• Requirement
Beginning with the first line of the data below, extract each line up to and including the one containing "Task: Open ranking". Copy them exactly and add nothing.

========================================================================

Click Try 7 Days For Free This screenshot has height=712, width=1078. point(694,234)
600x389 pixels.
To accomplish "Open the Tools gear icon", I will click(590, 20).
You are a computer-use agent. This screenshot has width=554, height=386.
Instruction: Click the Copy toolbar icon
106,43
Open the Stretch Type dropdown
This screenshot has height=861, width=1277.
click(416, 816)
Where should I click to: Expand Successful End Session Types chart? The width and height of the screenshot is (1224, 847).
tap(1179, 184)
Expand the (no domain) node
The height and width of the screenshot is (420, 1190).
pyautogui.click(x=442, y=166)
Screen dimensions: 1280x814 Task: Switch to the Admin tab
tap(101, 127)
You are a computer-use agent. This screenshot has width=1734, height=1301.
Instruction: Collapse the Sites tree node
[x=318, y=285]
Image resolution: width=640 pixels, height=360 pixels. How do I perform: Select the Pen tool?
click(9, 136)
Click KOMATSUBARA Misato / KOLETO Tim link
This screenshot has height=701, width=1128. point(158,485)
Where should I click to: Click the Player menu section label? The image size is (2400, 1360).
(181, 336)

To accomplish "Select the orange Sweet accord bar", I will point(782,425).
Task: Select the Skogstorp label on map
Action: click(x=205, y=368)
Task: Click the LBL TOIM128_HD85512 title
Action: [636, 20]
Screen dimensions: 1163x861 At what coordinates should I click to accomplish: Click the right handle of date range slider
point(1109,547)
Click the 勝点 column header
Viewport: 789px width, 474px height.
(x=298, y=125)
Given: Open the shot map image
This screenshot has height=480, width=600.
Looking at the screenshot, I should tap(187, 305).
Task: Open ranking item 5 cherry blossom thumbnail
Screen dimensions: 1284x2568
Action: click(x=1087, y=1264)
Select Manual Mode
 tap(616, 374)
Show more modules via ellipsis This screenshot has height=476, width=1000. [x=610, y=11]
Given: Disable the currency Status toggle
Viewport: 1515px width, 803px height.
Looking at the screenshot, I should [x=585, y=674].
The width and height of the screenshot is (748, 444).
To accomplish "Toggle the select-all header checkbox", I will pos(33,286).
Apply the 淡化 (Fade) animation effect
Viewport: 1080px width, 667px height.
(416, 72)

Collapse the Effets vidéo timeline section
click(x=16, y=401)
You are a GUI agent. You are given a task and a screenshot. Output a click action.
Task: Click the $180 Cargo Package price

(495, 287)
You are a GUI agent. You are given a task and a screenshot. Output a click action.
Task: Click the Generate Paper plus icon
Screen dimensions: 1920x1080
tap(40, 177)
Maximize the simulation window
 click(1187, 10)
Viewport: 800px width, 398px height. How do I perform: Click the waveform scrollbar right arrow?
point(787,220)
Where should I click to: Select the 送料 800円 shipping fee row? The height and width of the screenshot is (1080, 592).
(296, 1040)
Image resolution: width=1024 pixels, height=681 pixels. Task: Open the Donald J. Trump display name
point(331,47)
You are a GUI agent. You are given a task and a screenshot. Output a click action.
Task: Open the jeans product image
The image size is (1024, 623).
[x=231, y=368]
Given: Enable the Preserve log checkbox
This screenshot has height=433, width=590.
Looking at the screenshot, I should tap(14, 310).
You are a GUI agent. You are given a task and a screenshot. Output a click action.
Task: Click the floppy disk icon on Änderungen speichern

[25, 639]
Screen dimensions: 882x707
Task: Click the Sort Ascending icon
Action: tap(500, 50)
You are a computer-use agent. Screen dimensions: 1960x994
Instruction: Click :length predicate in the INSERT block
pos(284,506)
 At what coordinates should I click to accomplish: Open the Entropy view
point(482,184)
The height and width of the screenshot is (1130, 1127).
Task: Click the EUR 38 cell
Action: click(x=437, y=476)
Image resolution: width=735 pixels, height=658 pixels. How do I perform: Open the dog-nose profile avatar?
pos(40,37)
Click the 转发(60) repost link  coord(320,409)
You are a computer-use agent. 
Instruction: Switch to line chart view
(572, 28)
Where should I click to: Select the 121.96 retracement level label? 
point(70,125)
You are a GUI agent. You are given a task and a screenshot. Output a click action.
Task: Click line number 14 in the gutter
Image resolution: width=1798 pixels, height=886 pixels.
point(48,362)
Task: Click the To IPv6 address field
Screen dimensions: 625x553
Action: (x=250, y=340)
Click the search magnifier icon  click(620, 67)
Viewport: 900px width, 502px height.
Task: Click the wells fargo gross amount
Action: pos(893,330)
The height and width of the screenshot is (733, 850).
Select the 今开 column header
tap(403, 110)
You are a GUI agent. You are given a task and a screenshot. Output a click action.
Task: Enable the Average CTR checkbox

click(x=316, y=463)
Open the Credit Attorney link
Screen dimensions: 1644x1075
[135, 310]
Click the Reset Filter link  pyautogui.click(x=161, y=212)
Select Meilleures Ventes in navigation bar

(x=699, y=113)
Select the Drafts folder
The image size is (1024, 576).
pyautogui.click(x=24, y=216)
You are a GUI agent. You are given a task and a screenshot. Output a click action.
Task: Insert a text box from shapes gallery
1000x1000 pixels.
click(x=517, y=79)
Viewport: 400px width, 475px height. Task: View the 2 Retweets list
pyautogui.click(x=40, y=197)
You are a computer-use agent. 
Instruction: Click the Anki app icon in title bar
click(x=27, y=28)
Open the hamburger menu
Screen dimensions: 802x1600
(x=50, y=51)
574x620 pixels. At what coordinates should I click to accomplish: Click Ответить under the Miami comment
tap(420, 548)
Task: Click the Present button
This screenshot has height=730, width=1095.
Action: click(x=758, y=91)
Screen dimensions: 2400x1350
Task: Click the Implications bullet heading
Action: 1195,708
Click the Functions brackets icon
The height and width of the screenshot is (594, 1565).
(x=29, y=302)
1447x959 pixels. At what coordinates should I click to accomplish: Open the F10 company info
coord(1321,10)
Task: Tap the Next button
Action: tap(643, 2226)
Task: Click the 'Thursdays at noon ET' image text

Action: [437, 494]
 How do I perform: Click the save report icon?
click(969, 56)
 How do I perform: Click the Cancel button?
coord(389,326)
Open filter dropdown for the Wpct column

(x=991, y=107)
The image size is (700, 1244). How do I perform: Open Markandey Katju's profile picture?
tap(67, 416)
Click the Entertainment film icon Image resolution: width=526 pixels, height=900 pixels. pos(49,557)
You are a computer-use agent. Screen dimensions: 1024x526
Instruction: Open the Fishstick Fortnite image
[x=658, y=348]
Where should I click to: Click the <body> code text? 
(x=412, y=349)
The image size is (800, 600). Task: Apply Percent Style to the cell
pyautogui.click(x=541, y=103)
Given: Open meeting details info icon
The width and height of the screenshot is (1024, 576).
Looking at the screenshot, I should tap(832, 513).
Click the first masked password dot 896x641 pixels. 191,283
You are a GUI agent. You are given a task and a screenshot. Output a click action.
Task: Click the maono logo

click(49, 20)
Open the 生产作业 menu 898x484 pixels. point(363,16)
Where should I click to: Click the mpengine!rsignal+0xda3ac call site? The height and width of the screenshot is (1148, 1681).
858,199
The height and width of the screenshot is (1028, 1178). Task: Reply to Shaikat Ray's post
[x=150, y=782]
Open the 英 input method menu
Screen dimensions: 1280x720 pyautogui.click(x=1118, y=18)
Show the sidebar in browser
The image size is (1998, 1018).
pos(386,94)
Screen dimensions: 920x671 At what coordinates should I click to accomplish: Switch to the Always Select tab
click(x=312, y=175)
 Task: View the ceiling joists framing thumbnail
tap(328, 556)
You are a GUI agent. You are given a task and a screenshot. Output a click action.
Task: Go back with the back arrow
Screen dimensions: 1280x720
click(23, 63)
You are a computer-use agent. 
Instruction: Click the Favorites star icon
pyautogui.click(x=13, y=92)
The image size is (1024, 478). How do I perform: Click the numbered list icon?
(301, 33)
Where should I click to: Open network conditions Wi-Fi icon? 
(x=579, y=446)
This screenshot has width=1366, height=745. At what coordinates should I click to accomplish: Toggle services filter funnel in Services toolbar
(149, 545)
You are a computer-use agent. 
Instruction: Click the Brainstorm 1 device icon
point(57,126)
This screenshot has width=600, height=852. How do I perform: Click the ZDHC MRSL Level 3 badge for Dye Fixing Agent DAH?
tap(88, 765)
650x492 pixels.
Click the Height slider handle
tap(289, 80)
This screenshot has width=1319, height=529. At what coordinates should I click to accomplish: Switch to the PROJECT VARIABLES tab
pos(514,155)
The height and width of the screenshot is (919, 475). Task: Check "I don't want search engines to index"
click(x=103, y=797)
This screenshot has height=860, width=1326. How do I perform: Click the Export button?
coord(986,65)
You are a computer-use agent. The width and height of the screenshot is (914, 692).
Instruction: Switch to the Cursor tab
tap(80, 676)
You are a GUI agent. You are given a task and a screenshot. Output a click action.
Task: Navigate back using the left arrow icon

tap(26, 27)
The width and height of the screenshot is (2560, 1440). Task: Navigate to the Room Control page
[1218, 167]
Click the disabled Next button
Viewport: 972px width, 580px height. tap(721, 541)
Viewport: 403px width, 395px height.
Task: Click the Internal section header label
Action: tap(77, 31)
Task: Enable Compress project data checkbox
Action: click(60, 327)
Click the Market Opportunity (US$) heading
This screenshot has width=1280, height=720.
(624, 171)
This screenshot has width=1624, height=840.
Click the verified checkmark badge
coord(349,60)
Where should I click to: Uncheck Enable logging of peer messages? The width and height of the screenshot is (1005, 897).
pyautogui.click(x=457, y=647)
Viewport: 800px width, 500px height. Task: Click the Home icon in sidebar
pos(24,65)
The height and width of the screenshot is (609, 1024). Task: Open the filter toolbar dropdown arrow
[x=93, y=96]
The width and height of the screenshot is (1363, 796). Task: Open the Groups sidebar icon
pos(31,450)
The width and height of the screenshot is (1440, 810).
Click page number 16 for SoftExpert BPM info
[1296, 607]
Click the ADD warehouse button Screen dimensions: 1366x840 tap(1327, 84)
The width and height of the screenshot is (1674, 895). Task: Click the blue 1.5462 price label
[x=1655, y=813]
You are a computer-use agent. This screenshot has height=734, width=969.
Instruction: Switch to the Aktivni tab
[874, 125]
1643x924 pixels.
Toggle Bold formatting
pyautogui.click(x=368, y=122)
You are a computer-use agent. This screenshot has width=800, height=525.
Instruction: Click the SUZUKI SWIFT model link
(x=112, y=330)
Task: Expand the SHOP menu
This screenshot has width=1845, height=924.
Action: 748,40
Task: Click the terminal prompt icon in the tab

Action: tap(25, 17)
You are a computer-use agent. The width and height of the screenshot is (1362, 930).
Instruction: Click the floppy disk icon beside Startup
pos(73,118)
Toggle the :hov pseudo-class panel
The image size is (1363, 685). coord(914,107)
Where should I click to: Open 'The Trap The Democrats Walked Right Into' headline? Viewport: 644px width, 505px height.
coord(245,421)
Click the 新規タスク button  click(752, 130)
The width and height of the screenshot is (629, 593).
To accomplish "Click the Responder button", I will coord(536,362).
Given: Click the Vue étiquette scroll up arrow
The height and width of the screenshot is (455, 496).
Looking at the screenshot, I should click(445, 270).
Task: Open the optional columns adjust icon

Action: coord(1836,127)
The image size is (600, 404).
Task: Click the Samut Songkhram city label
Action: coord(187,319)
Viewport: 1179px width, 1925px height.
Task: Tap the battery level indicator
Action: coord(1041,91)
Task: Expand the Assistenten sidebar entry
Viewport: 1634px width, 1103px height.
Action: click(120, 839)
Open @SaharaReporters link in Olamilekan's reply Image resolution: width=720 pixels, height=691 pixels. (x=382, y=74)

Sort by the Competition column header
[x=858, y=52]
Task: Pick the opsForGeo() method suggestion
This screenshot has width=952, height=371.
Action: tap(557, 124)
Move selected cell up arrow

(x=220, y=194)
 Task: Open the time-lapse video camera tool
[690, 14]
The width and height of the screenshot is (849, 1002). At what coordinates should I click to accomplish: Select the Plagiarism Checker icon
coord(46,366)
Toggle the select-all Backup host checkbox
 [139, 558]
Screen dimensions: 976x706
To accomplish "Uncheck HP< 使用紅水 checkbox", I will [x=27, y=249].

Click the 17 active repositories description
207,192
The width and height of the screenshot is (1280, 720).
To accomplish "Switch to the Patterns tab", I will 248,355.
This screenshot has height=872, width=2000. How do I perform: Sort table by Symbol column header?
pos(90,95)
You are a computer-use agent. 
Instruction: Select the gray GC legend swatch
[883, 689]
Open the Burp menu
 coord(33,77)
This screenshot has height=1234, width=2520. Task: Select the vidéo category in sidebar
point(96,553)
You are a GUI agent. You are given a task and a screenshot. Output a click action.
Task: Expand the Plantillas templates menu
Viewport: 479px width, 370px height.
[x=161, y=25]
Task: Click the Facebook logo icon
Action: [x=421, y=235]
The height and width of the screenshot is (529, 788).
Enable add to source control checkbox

========================================================================

• Answer box
Click Try 7 Days For Free This screenshot has height=712, width=1078. point(694,234)
600x389 pixels.
To accomplish "Open the Tools gear icon", I will click(590, 20).
You are a computer-use agent. This screenshot has width=554, height=386.
Instruction: Click the Copy toolbar icon
106,43
Open the Stretch Type dropdown
This screenshot has height=861, width=1277.
click(416, 816)
Where should I click to: Expand Successful End Session Types chart? The width and height of the screenshot is (1224, 847).
tap(1179, 184)
Expand the (no domain) node
The height and width of the screenshot is (420, 1190).
pyautogui.click(x=442, y=166)
Screen dimensions: 1280x814 Task: Switch to the Admin tab
tap(101, 127)
You are a computer-use agent. This screenshot has width=1734, height=1301.
Instruction: Collapse the Sites tree node
[x=318, y=285]
Image resolution: width=640 pixels, height=360 pixels. How do I perform: Select the Pen tool?
click(9, 136)
Click KOMATSUBARA Misato / KOLETO Tim link
This screenshot has height=701, width=1128. point(158,485)
Where should I click to: Click the Player menu section label? The image size is (2400, 1360).
(181, 336)

To accomplish "Select the orange Sweet accord bar", I will point(782,425).
Task: Select the Skogstorp label on map
Action: click(x=205, y=368)
Task: Click the LBL TOIM128_HD85512 title
Action: [636, 20]
Screen dimensions: 1163x861 At what coordinates should I click to accomplish: Click the right handle of date range slider
point(1109,547)
Click the 勝点 column header
Viewport: 789px width, 474px height.
(x=298, y=125)
Given: Open the shot map image
This screenshot has height=480, width=600.
Looking at the screenshot, I should tap(187, 305).
Task: Open ranking item 5 cherry blossom thumbnail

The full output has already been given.